Math and Object-Oriented Programming

by Asim Jalis

One of the neat things about math is that reuse is extremely simple and pervasive. Since mathematical proofs are written for people you can easily allude to someone else's proof and expect the reader to get it. You can say, "based on the result by this other person in this other paper, we know that X is true", and then you can continue from there. In computer science it is not as easy. You can't say in the middle of a program, "let's use the zip functionality, since we know it exists". You have to be a lot more specific. I just wrote a console stopwatch in ruby. And then I got stuck. There appears to be no way to read unbuffered standard input. That's not quite true. There might be a really complicated way in which I have to bind to a win32 function and then call it. To do this I have to cut and paste a lot of magic into my code.
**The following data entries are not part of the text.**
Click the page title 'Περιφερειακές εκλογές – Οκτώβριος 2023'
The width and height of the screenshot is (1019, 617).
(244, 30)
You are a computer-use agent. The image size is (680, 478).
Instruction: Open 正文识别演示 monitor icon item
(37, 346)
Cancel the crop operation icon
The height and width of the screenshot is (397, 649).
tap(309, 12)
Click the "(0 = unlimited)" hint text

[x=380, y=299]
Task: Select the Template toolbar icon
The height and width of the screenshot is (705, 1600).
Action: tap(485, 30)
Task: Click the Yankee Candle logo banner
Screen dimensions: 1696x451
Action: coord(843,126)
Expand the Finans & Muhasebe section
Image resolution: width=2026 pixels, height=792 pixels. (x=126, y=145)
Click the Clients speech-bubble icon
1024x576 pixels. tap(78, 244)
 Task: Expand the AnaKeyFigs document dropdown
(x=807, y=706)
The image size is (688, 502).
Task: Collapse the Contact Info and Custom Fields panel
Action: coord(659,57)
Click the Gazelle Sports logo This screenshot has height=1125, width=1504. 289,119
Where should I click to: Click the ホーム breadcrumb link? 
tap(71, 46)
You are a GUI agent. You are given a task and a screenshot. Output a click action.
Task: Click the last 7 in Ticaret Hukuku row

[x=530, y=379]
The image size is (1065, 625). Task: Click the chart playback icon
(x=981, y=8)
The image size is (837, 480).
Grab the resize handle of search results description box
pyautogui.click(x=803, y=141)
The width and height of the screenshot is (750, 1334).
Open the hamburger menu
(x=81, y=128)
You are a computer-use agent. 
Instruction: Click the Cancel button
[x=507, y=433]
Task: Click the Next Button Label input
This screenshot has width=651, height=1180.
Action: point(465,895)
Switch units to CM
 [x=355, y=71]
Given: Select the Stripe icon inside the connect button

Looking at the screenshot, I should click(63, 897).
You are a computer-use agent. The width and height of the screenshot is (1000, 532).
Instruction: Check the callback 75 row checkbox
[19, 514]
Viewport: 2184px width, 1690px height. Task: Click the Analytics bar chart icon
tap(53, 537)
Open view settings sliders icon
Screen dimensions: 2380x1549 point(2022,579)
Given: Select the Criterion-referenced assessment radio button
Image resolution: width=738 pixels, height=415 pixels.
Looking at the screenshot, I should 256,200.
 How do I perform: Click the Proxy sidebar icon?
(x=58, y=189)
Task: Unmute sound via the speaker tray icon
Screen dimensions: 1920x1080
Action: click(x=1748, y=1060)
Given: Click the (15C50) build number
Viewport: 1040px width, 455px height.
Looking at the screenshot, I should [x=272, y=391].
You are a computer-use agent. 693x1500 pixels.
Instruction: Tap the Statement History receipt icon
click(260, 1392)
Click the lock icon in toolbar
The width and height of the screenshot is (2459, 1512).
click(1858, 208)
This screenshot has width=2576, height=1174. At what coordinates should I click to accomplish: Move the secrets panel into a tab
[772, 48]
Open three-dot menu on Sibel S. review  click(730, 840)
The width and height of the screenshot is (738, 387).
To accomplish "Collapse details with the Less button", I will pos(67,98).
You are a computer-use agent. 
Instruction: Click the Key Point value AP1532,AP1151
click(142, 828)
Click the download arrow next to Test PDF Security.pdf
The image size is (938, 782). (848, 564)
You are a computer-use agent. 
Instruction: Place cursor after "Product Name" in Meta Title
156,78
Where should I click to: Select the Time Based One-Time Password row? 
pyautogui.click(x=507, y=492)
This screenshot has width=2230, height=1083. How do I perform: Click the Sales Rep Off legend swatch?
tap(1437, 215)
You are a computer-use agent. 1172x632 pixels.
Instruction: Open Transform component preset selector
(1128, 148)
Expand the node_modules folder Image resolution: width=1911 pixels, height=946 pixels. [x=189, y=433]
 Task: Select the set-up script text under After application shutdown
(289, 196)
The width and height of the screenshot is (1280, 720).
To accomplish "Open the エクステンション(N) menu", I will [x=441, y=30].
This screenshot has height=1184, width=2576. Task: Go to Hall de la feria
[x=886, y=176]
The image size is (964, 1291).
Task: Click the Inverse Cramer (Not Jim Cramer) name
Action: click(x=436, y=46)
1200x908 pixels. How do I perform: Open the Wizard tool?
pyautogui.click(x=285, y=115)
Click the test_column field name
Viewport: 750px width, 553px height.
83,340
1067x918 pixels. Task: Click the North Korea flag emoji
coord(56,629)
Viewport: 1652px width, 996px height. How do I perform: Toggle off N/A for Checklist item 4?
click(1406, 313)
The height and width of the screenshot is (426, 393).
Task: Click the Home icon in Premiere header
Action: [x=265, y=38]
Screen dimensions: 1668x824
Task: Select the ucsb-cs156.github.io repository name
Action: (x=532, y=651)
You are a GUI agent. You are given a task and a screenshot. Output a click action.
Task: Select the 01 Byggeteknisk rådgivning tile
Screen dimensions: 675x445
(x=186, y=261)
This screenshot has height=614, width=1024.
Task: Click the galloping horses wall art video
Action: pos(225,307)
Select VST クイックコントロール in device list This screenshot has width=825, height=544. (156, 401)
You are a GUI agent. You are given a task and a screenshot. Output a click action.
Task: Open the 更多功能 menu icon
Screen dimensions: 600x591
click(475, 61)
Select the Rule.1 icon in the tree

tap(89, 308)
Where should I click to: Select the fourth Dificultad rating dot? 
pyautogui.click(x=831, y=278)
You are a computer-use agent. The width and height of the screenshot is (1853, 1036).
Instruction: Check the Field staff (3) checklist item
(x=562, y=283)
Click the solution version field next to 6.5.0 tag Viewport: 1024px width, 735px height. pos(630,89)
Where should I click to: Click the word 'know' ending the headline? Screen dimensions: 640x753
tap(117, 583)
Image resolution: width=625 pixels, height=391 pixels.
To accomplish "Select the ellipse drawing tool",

Now in the past I would have struggled to get to the other side of this dead-end. But now given that I am experimenting with inverting the necessity->invention paradigm, I just gave up quickly, and decided to go with Ctrl-C, which the program does catch. Ctrl-C has a problem: if I am in the wrong window I can accidentally kill some other program. I guess I'll worry about this if it becomes a big problem. Perhaps the right attitude in approaching innovation as an effectual process is to simply respect obstacles when they creep up and then to start moving in a different direction. Ruby is clearly not the right language for applications that require sensitivity to keyboard events. The advantage that I can see of abandoning goals quickly are that: (a) one does not get burned out -- there are fewer negative associations with programming, (b) one naturally moves in a direction that produces the greatest yields.